To combat this, Dunbar said people charged with crimes linked to mental health issues, substance use and poverty should receive treatment rather than be put in a cell.
“If someone is arrested for something that’s really a mental health, poverty or substance use issue, you don’t really solve those issues,” Larry Dansigner, a Bangor activist, said. “If you cycle people in and out of the jail without addressing mental health, poverty or substance use issues, the problem still exists.”
From his time in jail, Dunbar said sitting in a jail cell only further deteriorates a person’s mental health and strips them of their support system.
“When you get out, you’ve so often lost your job, housing, pets and belongings, which exacerbates mental health problems,” he said.
If we incarcerate fewer people, is the new jail still needed?
Maine’s crime rate fell more than 50 percent between 2011 and 2020, and the number of incarcerated people is declining nationally, but Penobscot County “hasn’t enjoyed that downward trend,” Baldacci said. Even if the county doesn’t need 250 beds in the coming years, Baldacci said having the added space would help other jails.
While the state’s crime rate dropped to 13 per 1,000 people in 2020, Maine’s statewide crime rate then jumped to 32 per 1,000 people in 2021, according to reports issued by the Maine Department of Public Safety.
In Penobscot County, the crime rate hovered at 16 per 1,000 people in 2020, the highest crime rate in the state.

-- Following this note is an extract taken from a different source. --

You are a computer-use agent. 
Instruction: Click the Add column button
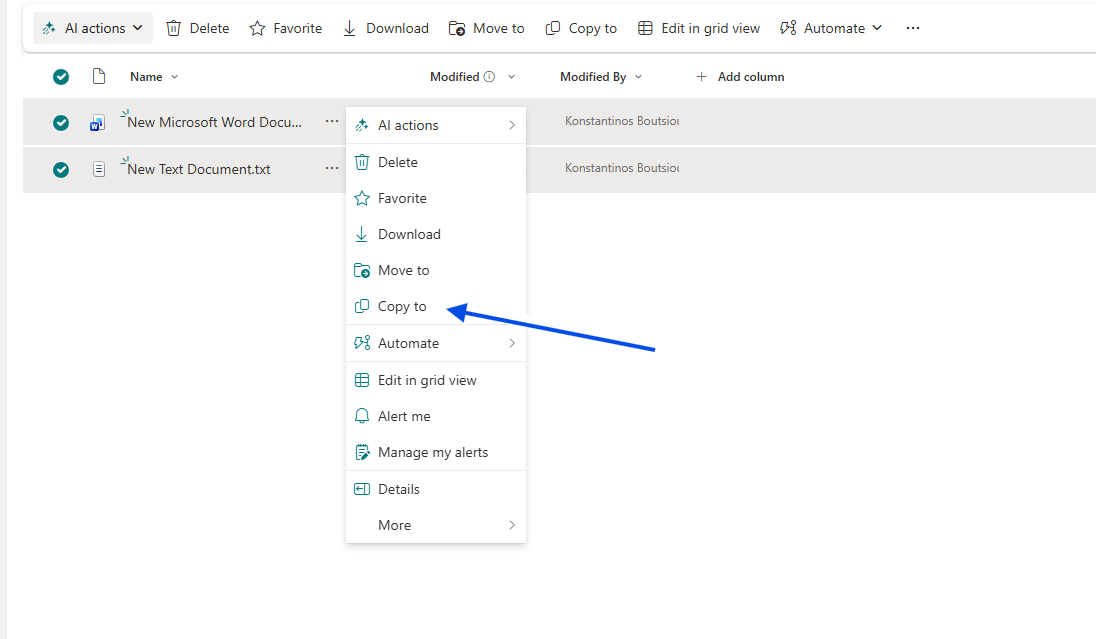tap(740, 77)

The county’s crime rate shot to about 40 per 1,000 people the following year — the second highest county crime rate behind Kennebec County.
The jail’s overcrowding problem is further exacerbated by the backlog of unresolved court cases, which leads to defendants who can’t afford bail to sit in jail “longer than they should,” Baldacci said.
The state would need to hire more judges and clerks to solve that problem. A report released last month found Maine’s court system needs nine additional judges and 40 more clerks to work through the backlog of cases that piled up during the pandemic.
A smaller jail population would allow the existing facility to be used appropriately and meet the county’s needs, Dunbar and Dansinger said. With fewer people, rooms such as classrooms can serve their original intended purpose rather than acting as ad hoc housing.
“I can’t imagine a more unwise or immoral use of money than building a new jail,” Dunbar said. “The right thing to do is address the root causes of so many arrests. We know what those contributing factors are and we know how to deal with them. But, if we direct millions of dollars to bricks, bars and barbed wire, what have we done?”